Black Sheep @ the 2008 Festival Nouveau Cinema

The festival continues swimmingly. Screenings are sold out. Reactions to the films are enthusiastic. And there’s still more to come. In fact, I have three films to see today alone. Hence my having to be brief with you so I can get out there and continue devouring everything the festival has to offer … including tonight’s surprise premiere of Kevin Smith’s ZACK AND MIRI MAKE A PORNO.

Little known French painter, Seraphine de Senlis, has found a fresh admirer in French director, Martin Provost. His hopes are that his admiration will spread. Provost’s third feature film sheds a light on not only an underrated painter but leaves the viewer with provocative questions about art, who can create it and what actually makes it art. And while Provost’s sensitive style makes for an insightful look at one woman’s slow descent into madness, it is Yolande Moreau’s eerily innocent performance that makes SERAPHINE so engaging. The manner in which she operates in her own naïve world and mind makes her such a sympathetic character and adds so much value to the art she creates.

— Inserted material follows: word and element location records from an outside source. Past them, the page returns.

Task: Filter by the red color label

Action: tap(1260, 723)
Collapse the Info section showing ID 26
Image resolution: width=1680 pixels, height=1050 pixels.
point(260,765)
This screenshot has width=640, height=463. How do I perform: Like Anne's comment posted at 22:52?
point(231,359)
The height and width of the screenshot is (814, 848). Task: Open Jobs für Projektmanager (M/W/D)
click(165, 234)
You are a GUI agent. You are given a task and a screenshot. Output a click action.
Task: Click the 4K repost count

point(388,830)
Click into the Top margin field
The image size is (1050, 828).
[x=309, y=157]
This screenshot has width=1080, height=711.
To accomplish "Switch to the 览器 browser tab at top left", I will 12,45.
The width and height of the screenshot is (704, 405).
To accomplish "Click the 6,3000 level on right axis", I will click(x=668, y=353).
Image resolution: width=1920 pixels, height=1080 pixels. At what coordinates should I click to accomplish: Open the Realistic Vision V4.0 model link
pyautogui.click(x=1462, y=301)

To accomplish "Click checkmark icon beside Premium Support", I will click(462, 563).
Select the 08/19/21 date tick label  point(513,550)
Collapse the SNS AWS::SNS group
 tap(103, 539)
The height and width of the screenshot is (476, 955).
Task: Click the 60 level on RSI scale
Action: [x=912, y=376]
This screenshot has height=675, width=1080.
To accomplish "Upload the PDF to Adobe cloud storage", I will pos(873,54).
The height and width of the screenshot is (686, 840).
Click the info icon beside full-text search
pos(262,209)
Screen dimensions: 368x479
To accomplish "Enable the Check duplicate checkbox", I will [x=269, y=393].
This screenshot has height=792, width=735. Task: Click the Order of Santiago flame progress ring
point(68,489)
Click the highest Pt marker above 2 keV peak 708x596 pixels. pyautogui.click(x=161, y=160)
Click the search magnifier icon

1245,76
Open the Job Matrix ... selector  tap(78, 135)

Samira Makhmalbaf’s TWO-LEGGED HORSE is not for the casual filmgoer. It is the story of two boys, one who comes from wealth and another who lives in a hole in the ground. The boy with nothing is hired to carry around the other, as he lost his legs in an explosion. Ordinarily, your heart would go out to the young invalid but it’s pretty hard when he treats a boy who could be his friend literally like a horse. This is a movie that drags you across the jagged rocks of Iran and leaves you there to bleed. I have to say, this was not for me. While it was effective, it was also too trying. I don’t need to have things sugar coated in order to be able to enjoy them but this was so dire that I couldn’t focus on it all the way through in fear of losing it.

French director, Remi Bezancon’s newest film has all its bases covered. It’s got an intriguing premise – a family history as told through five specific days that permanently altered the family’s dynamic. It’s got a pimped out soundtrack to catch the mood of the vast period of time it covers and the editing is equally tricked out to give the film a hip look to match the soundtrack. But does it have enough emotional depth to fill the rest of the stylized space? Mostly. Thanks to a great cast, including Montreal’s Marc-Andre Grondin (C.R.A.Z.Y.), the film is engaging and enjoyable. It only falters beneath its actual concept. Given that we are only focusing on life-changing days, they are always dramatic events. We are left with the impression that this family had very little calm in their house.

And, now I must be off to catch another film. More festival coverage to come this weekend.